Wednesday, February 17, 2010

Growing Your Own Food!

After moving into our house this past year, I am excited at the possibility of this growing season. While I don't have an actual "garden" in the backyard, its something I am considering putting in this year, along with plants for one of my favorite foods - tomatoes. Normally, I purchase them from a produce section of a grocery store, however, they never seem very fresh, and if I don't use the tomato right away it may go bad. What I do like is the idea of having something growing on a plant and I can grab it when I need it, without having to worry so much about it going bad. I purchased a cheap "seed starter" kit from a local department store for $12, which included a plastic "greenhouse", and soil pellets to sow seeds with. I also purchased some organic tomato seeds for $2.

I now have 35 little seedling pouches that have sprouted and are growing fast!

I could also see this as a fun thing for children to get to see - how a plant starts out and watching them grow. I know I found it fun to see how they are doing each day. Especially during these winter months, its nice to have some signs of spring in the house - it reminds you it will be here soon.

The kit that I bought says on the front that "start your own seeds and save!" - the idea that growing the seeds yourself would be much cheaper than buying the plants after they have had a lot more time to mature. So far, I would have to agree with this idea, and I will likely be transferring these little guys into bigger pots soon. While I bought the greenhouse, I also bought pots for the plants made out of peat, so you can just plant them right into the ground - no removal or mess.

Think about growing something you may use when you cook a lot - like herbs or vegetables! You can start saving some money while promoting healthy eating (locally grown - in your own backyard!). I also find comfort in growing organic seeds, since there is so much genetic modification in seeds nowadays unfortunately. Anyways, now is the time to grow some seeds, as the planting times for different plants is coming up in a few months. Put on your green thumb!

Sunday, February 7, 2010

Getting Organized

While on my break from school, I took one day to go through my closets and dressers to throw away stuff I just don't wear anymore. Believe it or not, I still have a lot of stuff from high school, which is well over 10 years ago now. Ugh.

I usually make note to do this once or twice a year, simply because I keep more clothes than I actually wear. I think a lot of times we get caught up on the amount of money we spent on a particular item. If we spent more on it, even though we don't wear it, we feel obligated to keep it until its value has worn off. Barry Schwartz in his book "The Paradox of Choice" calls this "psychological worth" or value. I believe the general rule of thumb when rummaging through your closet is that if you haven't worn it in the past two years, you probably won't be wearing it again. Don't be afraid to put it in that recycling bag, remember thats its going to someone who will actually use it.

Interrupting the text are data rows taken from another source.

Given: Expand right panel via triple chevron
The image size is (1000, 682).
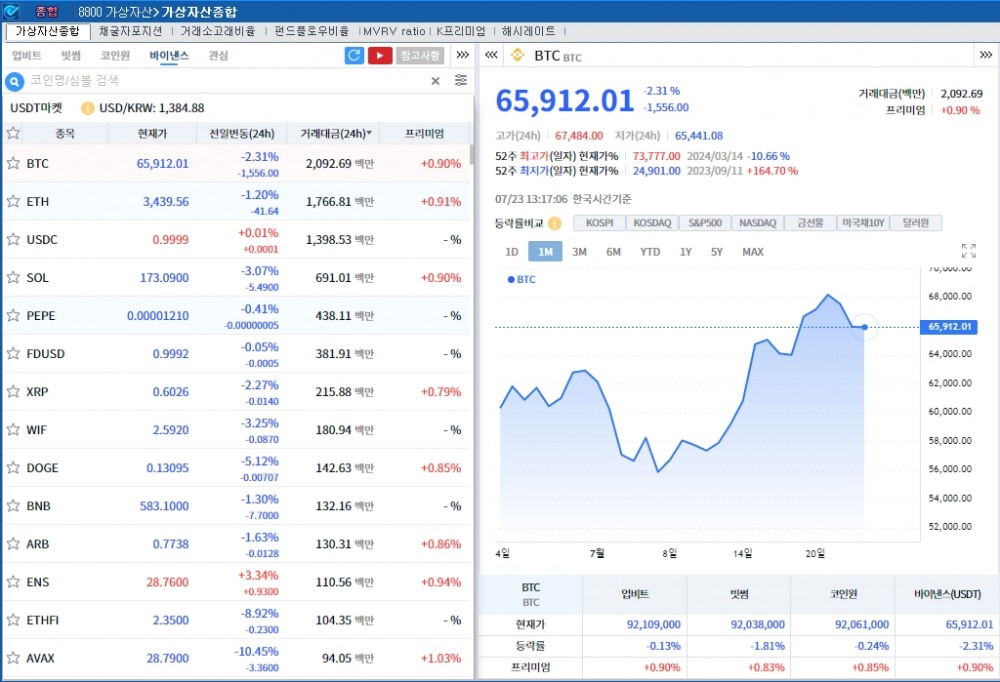Looking at the screenshot, I should [984, 56].
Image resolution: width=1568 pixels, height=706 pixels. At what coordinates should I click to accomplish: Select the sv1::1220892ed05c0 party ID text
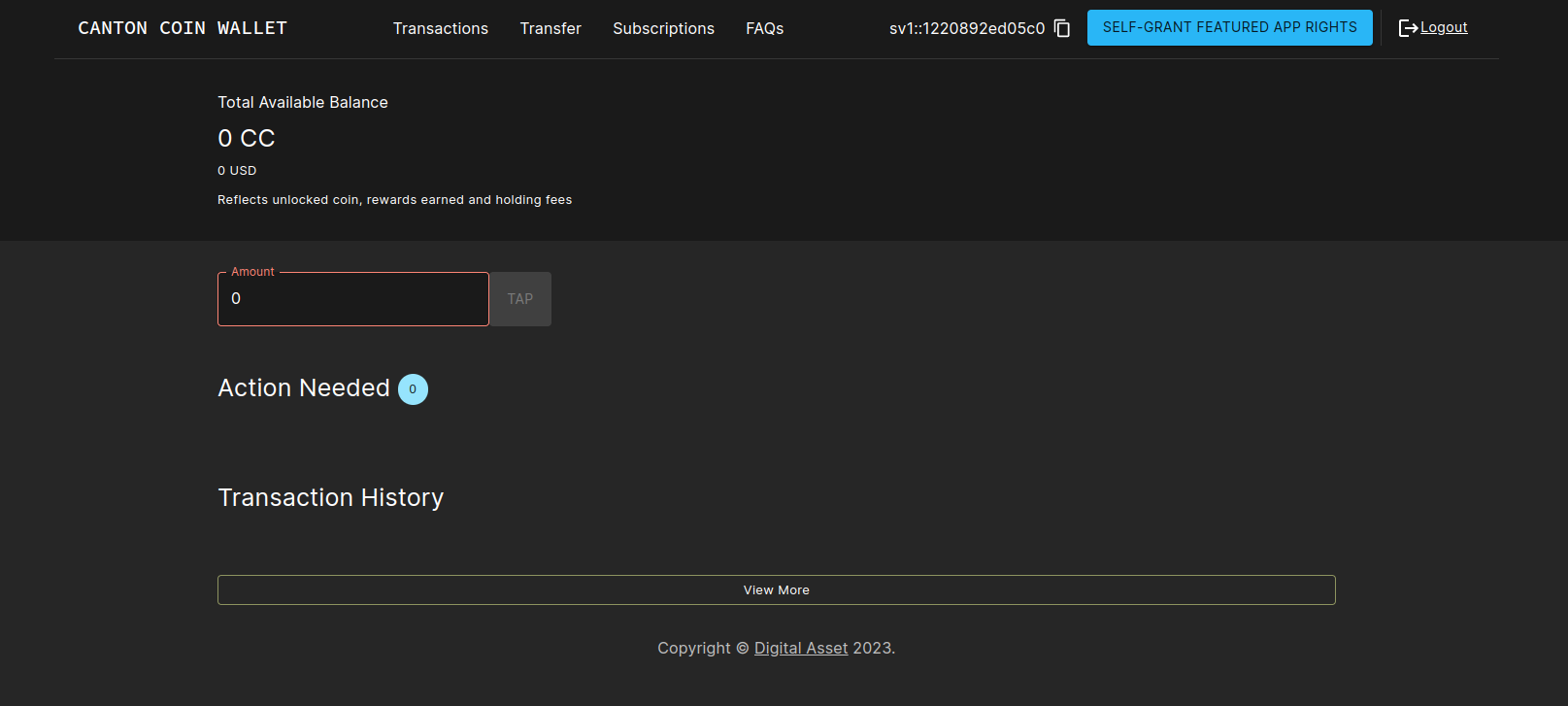(x=966, y=28)
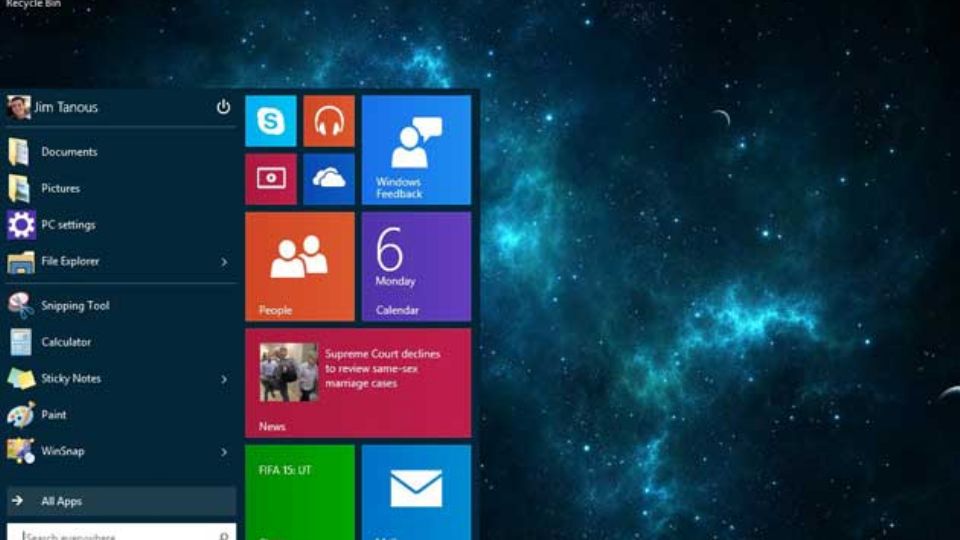The width and height of the screenshot is (960, 540).
Task: Launch the Snipping Tool
Action: coord(74,306)
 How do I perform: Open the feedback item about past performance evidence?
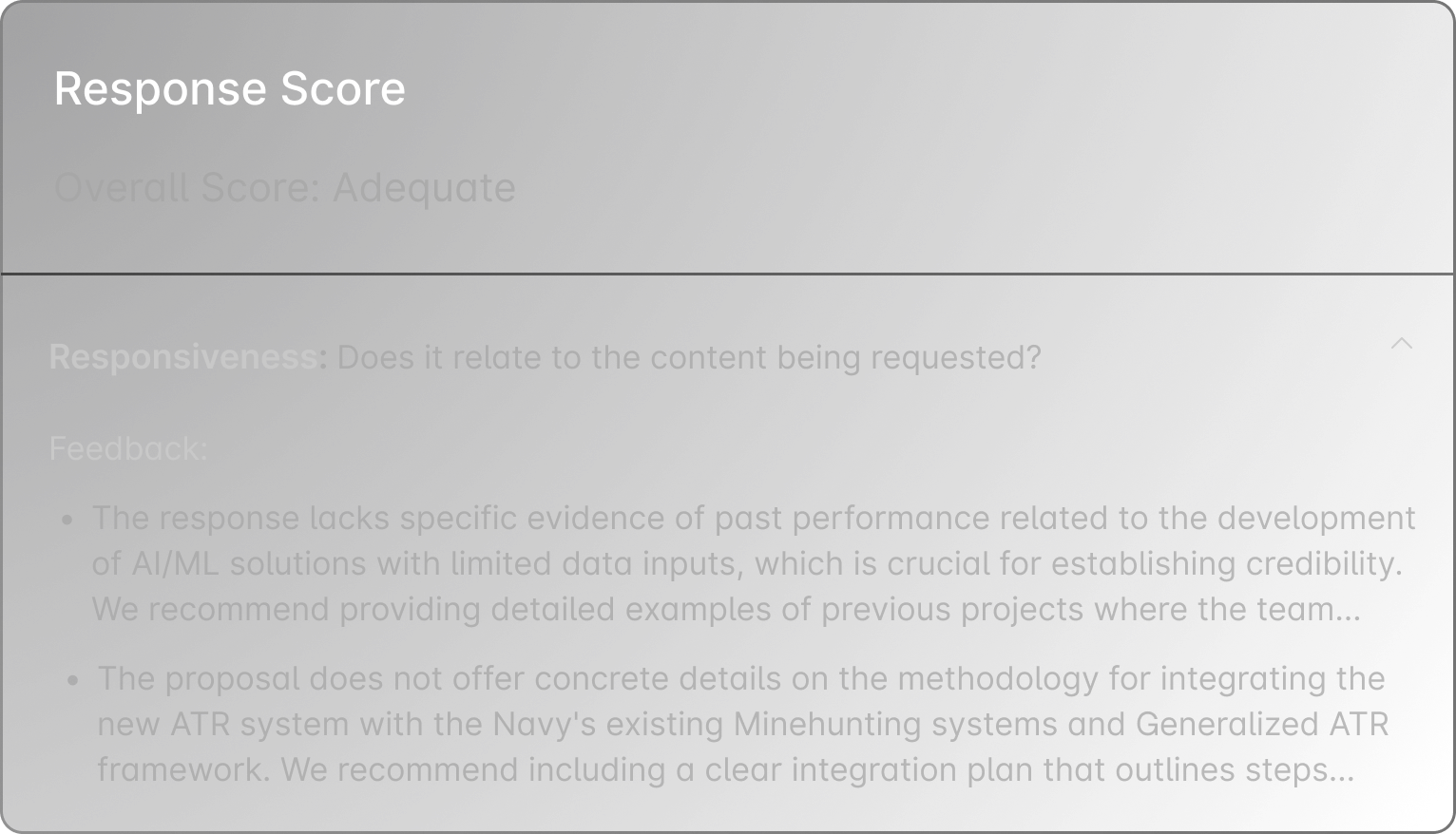(x=754, y=563)
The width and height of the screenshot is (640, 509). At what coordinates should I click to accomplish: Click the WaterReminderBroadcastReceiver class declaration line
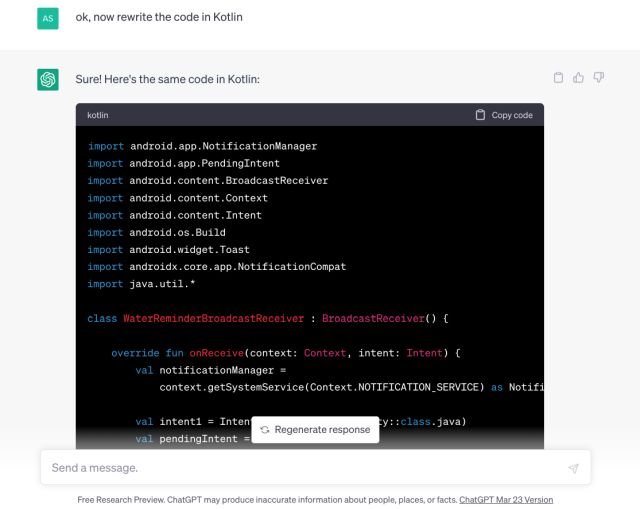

Going through my closet I came out with a trash bag full of clothes. Luckily, the day that I cleaned out my closet, I went to get my mail to find this in my mailbox.

Its a postcard asking for clothing donations for a local charity, in this case, the epilepsy foundation in my area. You may get these in your mail occasionally, and whats great about them is that they have a date they will come down your street, and all you have to do is put your donations on your curb, and they'll pick them up. Easy as that! Even if you don't have this type of thing going on in your neighborhood, there can always be donations made to Goodwill or the PlanetAid bins that you may have in your area (or something similar).

As you may read from a previous entry, trying to sell your clothes (I tried Plato's Closet) can be quite difficult. I brought almost two full boxes (and I am talking LARGE boxes) and they only took three or four things for fourteen dollars. I also looked into a local consignment shop, only to be slammed with some pretty hefty criteria (for example, having $50 worth of items on their floor, and non-seasonal items). These options make sense if you either have a lot of recent clothes that have been only worn a few times, or you have a larger family that also goes through a lot of clothes. Otherwise, I would recommend simply donating used clothing. There doesn't always have to be "something in it for me".

Anyways, in attempt to better organize my closet, I organized all tops by color, rather than style (somewhat, although for the most part I just put things in random spots). Even though you may not find practicality in it, it certainly makes your closet more rainbow-like with all the colors separated. What I also came to find was it was easier for me to match tops together when they are categorized by color. Supposedly the theory also goes that it is much easier to find a matching top with whatever your bottom is when you have all colors in one area. I'll keep you informed as to if this theory is actually helpful.

If you have some time, go through that closet. I get a great sense of relief by freeing some space in my closet, getting more hangers back, and hence making the choice of what to wear easier in the morning when your fashion sense may be less up to par.